The 14th International Mouse Genome Conference (2000)

Table of Contents * Genes, Physical Mapping and Sequencing * Gene Identification * Bioinformatics * Common Resources * RIKEN Session * Functional Genomics * Complex Traits * Mutagenesis * Developmental Genetics and Differentiation * Verne Chapman Memorial Lecture I and II

G17. Multigenic Control of the Spontaneous T cell Activation in Systemic Lupus Erythematosus(SLE)-Prone (NZB x NZW)F1 Mice

Masato Yomogida¹, Hisashi Hasegawa¹, Noriko Takahashi¹, Junichi Toei¹, Kimiko Ochiai¹, Yo Kodera¹, Ayako Matsushima¹, Misao Hiroto¹, Yuji Inada¹, Sho Ishikawa², Sachiko Hirose², Toshikazu Shirai² and Hiroyuki Nishimura^1
1Toin Human Science and Technology Center, Department of Biomedical Engineering, Toin University of Yokohama, Yokohama 225-8502, Japan.
²Department of Pathology, Juntendo University School of Medicine, Tokyo 113-8421, Japan.

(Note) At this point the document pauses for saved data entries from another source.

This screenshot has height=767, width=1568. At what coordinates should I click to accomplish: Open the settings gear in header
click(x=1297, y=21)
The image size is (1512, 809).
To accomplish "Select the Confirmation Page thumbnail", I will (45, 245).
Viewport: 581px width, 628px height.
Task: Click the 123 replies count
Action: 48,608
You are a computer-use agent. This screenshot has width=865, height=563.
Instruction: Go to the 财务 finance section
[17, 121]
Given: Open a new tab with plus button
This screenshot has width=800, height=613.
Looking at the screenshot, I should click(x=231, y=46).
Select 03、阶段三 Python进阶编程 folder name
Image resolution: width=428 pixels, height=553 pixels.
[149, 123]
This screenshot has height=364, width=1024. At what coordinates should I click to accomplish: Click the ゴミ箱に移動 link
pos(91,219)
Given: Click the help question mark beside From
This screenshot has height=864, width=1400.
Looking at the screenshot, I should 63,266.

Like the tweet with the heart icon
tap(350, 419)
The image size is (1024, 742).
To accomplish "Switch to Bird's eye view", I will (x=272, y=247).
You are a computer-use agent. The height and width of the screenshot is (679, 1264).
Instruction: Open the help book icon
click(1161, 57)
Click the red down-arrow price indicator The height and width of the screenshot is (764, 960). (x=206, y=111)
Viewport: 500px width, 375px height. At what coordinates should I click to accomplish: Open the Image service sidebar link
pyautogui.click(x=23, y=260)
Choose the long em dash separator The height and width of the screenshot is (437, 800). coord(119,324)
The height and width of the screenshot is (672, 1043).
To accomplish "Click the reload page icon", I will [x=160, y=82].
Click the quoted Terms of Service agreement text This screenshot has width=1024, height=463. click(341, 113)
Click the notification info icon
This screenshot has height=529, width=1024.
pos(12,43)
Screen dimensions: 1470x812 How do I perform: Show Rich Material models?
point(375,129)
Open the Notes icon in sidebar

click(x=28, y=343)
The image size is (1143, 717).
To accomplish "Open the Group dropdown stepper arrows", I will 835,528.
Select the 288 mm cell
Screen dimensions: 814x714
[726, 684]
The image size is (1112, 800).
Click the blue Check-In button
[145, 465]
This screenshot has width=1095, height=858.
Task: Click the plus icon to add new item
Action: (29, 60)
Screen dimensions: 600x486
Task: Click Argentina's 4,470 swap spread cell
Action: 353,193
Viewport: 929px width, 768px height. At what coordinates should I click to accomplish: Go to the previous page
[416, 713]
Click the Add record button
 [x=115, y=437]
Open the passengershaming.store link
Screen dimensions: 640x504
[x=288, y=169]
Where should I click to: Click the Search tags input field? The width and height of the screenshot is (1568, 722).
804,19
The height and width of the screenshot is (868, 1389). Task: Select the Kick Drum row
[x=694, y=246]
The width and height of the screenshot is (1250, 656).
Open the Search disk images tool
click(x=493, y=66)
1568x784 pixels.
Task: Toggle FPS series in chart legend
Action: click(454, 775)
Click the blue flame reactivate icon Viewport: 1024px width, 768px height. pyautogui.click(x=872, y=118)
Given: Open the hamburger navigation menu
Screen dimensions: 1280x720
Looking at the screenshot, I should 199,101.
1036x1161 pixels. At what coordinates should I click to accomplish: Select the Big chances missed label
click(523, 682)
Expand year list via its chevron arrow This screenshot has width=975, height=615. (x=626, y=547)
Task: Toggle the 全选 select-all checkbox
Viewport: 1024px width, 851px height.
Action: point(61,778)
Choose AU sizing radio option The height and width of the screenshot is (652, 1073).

Systemic lupus erythematosus(SLE) is an autoimmune disease characterized by the production of autoantibodies directed to double-stranded DNA, and by the development of immune-complex-type glomerulonephritis. F1 hybrid between the autoimmune-prone New Zealand Black(NZB) and phenotypically normal New Zealand White(NZW) strains develops an autoimmune disease closely resembling to human SLE. In these mice, B1 cells(CD5⁺ B cells) are known to be responsible for the production of autoantibodies. However, development of autoimmune phenotypes typical of SLE has been shown to be dependent on the presence of auto-reactive CD4⁺ Th cells that enhance autoantibody production. At least two NZB alleles have been shown to be involved in the abnormal B1 cell functions in these mice. However, genetic predisposition to the production of pathogenic CD4⁺ T cells has remained unknown. In these mice, there is an age-associated increase of the frequencies of peripheral CD4⁺ T cells expressing CD69, an early activation marker of T cells. To study the genetic control of the spontaneous activation of CD4⁺ T cells in these mice, we analyzed the progeny of (NZB x NZW)F1 x NZW backcross mice (n = 300) for the quantitative trait loci regulating the frequencies of splenic CD69⁺CD4⁺ T cells. We observed a suggestive linkage to Cinda2 locus on the centromeric region of chromosome 12 that has been reported to be responsible for the regulation of the cytokine-induced activation of T cells. Nevertheless, spontaneous activation of CD4⁺ T cells appears to be under multigenic control which is distinct from that responsible for the abnormal B1 cell functions in these mice.